Optimizing the Ultrasound Image
In the last posting we were discussing A case where ultrasound showed a soft tissue mass compressing the superficial peroneal nerve. Let’s start to go through the case.
Good interpretation of the images is contingent on obtaining a good image. Let’s list steps that ensure you are optimizing your ultrasound unit to its fullest potential.
- Low ambient lighting in the room is essential. Pitch black makes it difficult to work. Have a low light source so that you can see, but keep the lighting low enough to optimize image viewing.
- Proper patient position – in this case, supine is fine but some exams may require prone (i.e., Achilles).
- Have the medical assistant in the room to label the images as you proceed in the exam, thus making efficient use of your time. One of the biggest hurdles in incorporating ultrasound in practice is making it time efficient. If you can’t have an assistant in the room, then there are foot pedal that will freeze (not save!) the image, so you can label the image. In my humble opinion, I don’t think that is the answer. Being able to freeze and/or save images while never taking my hand off the probe and the patient is much quicker. So, if I can’t have the assistant with me for whatever reason, I scan and save, never taking the probe out of my right hand, and reach and save with my left hand. I save a cluster of images then I will go back and label. This exam was easy to do in that it was site specific and there were not a lot of images. I scanned the whole exam then went back and labeledInflatable Climbing Wall review.
- Use lots of gel. Air between skin and transducer is deadly to the image.
- Use the highest frequency. If you are using less than 12 Megahertz, you are limiting yourself to what you can image effectively. Higher frequency gives better resolution. Lower frequency goes deeper, but the is not necessary because of the anatomy of the foot and ankle
- Use the proper depth so you can get better detail.
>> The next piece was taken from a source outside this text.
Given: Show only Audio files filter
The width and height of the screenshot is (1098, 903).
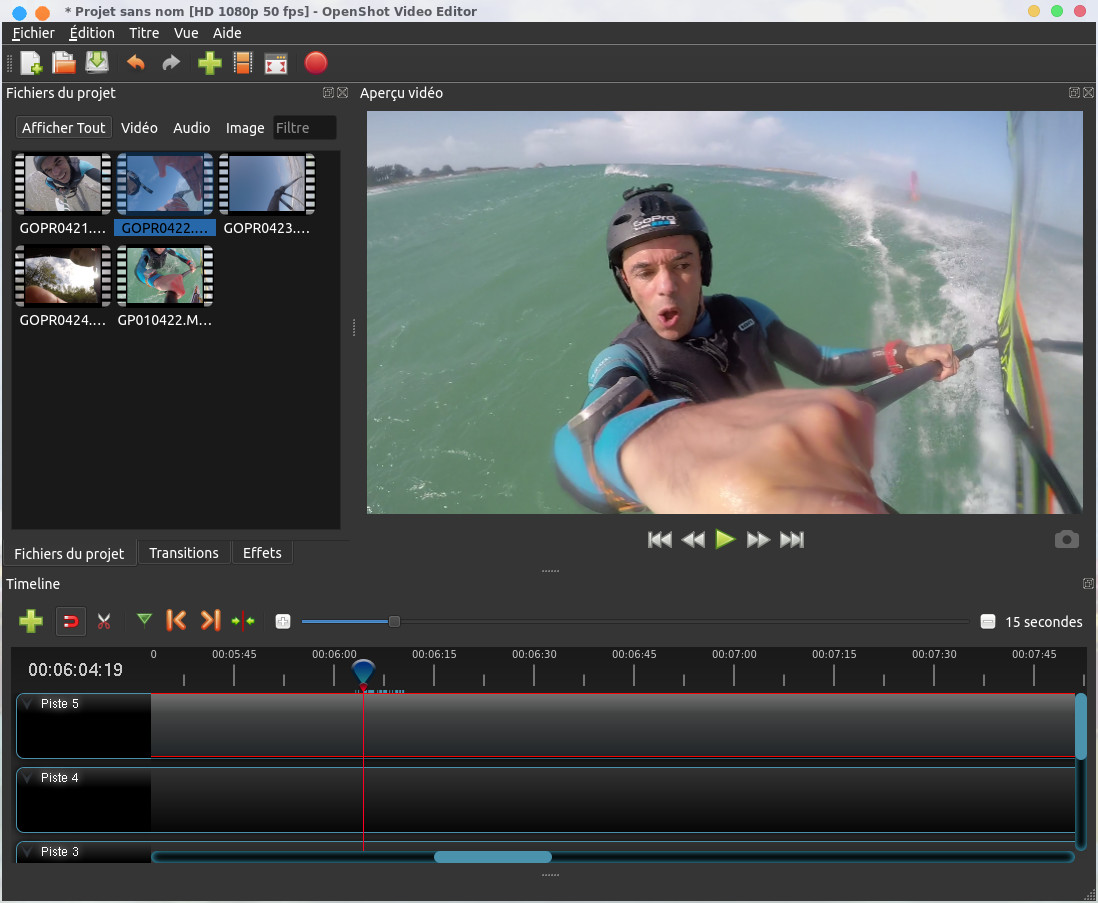Looking at the screenshot, I should click(191, 128).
Your choices should be 1-4 cm. In this case, I scanned at a 1- to 2-cm depth. When at the right depth, the structure you are insonating should be 1/3 from top of screen and 2/3 from the bottom.
- Focus, focus, focus! The little marker on the side of screen should be at level of the structure you are looking at. It improves resolution (especially lateral or side to side resolution).
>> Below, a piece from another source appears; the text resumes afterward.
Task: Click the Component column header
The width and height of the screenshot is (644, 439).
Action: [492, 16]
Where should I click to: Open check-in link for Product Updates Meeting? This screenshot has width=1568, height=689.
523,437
- In my opinion, nerves are easier to locate on short axis. Look for landmarks, such as vessels and bone. Muscle can also be helpful. In this case, I am at the distal lateral leg and the SP nerve will be superficial and midway between the peroneus longus muscle and extensor digitorum longus muscle (Image 2 Case 1).
- Remember to use the probe as a palpating device. I asked the patient to relate any symptoms she may experience as I scanned her leg. When I saw the mass on the screen, she related a tinel sign. That is why it is critical in regard to who is doing the exam Clown shape inflatable used.
- Adjust the gain in small amounts, if at all. You should be at the lowest gain to adequately assess the image. Too much gain hides pathology.
- Maintain light pressure but good contact. In this case, with a soft tissue mass, if it was completely compressible and I compressed it, I could have missed it or the nerve deep to it.